Hero Image

AnitaB.org Talent Network

Connecting women in tech with the best professional opportunities!

Principal Site Reliability Engineer

Oracle

Oracle

Administration, Software Engineering
Bengaluru, Karnataka, India · Hyderabad, Telangana, India · Thiruvananthapuram, Kerala, India
Posted on Feb 17, 2026

Oracle is seeking a motivated Principal Site Reliability Engineer who thrives in a fast-paced, rapidly evolving technology environment. This role requires broad expertise in Linux administration, automation, cloud computing, networking, cloud security, performance analysis, and monitoring to ensure the stability, security, performance, and reliability of infrastructure.

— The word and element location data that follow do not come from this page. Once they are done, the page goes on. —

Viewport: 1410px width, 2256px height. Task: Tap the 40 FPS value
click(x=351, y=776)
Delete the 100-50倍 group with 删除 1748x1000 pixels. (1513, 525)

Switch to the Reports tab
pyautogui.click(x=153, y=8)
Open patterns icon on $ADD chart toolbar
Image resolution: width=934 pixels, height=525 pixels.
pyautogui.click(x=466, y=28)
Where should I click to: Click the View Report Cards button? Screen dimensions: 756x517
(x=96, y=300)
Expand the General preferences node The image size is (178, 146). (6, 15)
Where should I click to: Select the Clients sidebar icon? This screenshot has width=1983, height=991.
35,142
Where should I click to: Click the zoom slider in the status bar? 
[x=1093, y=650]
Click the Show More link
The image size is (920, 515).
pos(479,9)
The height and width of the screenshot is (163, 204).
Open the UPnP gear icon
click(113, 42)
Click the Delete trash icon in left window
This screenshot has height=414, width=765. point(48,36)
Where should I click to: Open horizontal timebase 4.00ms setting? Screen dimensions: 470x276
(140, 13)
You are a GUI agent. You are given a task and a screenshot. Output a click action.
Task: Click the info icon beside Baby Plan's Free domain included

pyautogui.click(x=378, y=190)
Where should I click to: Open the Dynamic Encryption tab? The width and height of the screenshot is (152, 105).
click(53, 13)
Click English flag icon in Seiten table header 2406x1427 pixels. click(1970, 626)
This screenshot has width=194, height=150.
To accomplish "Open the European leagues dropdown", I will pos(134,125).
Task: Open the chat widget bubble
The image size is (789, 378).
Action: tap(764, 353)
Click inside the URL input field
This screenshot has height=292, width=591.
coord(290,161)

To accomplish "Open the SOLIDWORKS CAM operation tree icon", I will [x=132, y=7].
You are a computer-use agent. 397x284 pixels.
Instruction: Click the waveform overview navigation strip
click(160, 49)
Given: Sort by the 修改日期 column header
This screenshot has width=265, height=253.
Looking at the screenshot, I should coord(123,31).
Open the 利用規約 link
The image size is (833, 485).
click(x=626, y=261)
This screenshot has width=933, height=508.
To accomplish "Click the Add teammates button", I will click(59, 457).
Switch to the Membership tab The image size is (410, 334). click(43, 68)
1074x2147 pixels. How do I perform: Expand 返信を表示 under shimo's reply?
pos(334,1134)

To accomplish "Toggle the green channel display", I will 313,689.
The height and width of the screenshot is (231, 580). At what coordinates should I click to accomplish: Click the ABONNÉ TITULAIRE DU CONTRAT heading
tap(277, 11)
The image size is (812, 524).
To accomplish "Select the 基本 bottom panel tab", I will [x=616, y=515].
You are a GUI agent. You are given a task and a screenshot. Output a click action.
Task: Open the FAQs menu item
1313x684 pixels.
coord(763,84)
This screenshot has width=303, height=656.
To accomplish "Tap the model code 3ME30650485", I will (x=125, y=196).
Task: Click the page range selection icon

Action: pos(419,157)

The Site Reliability Engineer will collaborate with multiple service and product teams to identify and resolve cross-team operational risks using strong engineering, troubleshooting, and operational guidance. The role also demands excellent communication and organizational skills, along with close partnership with service owners, engineers, and developers to deliver a superior support experience for the development community.


Only Oracle brings together the data, infrastructure, applications, and expertise to power everything from industry innovations to life-saving care. And with AI embedded across our products and services, we help customers turn that promise into a better future for all. Discover your potential at a company leading the way in AI and cloud solutions that impact billions of lives.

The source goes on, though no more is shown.